ALA President Loriene Roy responds to attempts to remove “The Golden Compass” from library shelves

Contacts: Macey Morales

ALA Media Relations

Deborah Caldwell-Stone

ALA’s Office for Intellectual Freedom

For Immediate Release

December 4, 2007

ALA President Loriene Roy responds to attempts to remove

"The Golden Compass" from library shelves

CHICAGO - The following is a statement issued by American Library Association President Loriene Roy regarding efforts to remove "The Golden Compass" from libraries and schools.

"This week, the movie, ‘The Golden Compass,’ based on the first book in Philip Pullman's fantasy trilogy entitled ‘His Dark Materials,’ will debut in theatres across the United States. The movie has triggered a boycott campaign sponsored by conservative religious organizations that believe the movie and the books are an attack on Christianity and the Catholic Church. The groups are urging parents not to see the movie or purchase the books.
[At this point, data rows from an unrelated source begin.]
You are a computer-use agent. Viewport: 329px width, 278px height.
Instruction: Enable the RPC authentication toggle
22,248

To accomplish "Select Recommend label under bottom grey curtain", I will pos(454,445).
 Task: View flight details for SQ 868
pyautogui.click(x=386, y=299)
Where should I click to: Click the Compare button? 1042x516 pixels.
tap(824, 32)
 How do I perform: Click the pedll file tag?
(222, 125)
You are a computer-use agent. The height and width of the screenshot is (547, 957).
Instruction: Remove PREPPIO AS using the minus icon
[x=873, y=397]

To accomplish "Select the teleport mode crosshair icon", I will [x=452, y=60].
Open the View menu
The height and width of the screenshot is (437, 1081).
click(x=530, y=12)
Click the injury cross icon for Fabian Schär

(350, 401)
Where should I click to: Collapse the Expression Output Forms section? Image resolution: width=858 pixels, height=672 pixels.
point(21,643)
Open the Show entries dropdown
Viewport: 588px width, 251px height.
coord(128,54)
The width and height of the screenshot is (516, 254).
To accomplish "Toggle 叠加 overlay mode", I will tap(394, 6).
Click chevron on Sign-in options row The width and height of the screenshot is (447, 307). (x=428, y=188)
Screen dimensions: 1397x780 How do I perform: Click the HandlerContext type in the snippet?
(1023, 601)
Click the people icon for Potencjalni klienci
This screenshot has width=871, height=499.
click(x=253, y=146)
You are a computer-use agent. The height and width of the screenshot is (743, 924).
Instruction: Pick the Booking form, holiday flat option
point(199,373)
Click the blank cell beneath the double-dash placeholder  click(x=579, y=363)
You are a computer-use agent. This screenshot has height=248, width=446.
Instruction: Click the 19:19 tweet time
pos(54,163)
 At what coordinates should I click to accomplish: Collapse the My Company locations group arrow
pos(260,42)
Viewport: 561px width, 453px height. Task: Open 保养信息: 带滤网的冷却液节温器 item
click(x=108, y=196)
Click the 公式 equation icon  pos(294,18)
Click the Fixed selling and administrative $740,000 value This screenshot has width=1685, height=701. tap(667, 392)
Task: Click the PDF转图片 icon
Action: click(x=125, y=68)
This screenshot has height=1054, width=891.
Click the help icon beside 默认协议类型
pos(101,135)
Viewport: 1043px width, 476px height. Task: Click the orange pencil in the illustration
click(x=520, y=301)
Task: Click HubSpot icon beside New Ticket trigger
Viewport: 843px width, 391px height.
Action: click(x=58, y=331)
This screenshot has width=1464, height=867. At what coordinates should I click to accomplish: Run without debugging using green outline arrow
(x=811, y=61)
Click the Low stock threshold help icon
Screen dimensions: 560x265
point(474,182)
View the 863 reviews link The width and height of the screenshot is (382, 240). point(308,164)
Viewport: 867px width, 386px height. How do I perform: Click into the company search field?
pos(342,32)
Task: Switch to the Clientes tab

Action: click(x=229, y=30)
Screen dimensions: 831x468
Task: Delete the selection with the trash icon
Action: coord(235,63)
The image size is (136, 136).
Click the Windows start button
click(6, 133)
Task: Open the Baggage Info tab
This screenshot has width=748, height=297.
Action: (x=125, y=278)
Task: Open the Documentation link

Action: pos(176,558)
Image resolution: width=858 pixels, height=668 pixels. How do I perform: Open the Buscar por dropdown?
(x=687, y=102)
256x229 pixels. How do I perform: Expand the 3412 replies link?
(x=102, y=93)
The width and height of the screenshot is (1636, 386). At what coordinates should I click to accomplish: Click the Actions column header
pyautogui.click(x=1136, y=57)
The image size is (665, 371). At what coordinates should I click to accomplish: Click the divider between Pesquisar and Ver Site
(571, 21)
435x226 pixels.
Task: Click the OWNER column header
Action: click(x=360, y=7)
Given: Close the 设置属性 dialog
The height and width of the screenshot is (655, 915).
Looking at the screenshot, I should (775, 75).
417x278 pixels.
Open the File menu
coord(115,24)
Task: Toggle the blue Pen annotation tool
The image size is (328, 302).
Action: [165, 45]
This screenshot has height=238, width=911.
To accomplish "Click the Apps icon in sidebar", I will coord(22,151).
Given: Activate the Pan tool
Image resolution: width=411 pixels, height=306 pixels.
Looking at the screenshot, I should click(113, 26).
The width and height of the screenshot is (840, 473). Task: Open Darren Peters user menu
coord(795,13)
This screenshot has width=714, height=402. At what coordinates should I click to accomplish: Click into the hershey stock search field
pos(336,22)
"The call to boycott the filmed version of ‘The Golden Compass’ has inspired a parallel effort to remove the novel and its companion volumes from libraries and schools. Much like efforts to ban the Harry Potter books, fear and misinformation are driving the effort to deprive students and library users access to Pullman's critically praised books, which are recommended by both religious and secular critics.

"It is one thing to disagree with the content of a book or the viewpoint of an author; it is quite another thing to block access to that material because of that disagreement. Removing a book from a school or library because the author is an atheist, or because a religious group disagrees with the book's viewpoint, is censorship that runs counter to our most cherished freedoms and our history as a nation that celebrates and protects religious diversity.

"We encourage librarians, teachers and parents to resist the call to censorship. Censorship results in the opposite of true education and learning. Young people will only develop the skills they need to analyze information and make choices among a wide variety of competing sources if they are permitted to read books and explore ideas under the guidance of caring adults.

"We realize, of course, that not every book is for everyone. Parents know their children best and should guide their children’s reading. If parents think a particular book is not suitable for their child, they should guide their child to other books. But they should not impose their beliefs on other people’s children.

"By resisting the call to censor and boycott ‘The Golden Compass,’ we send the message to young people that in this country they have the right to choose what they will read and that they will be expected to develop the ability to think critically about what they read, rather than allowing others to do their thinking for them."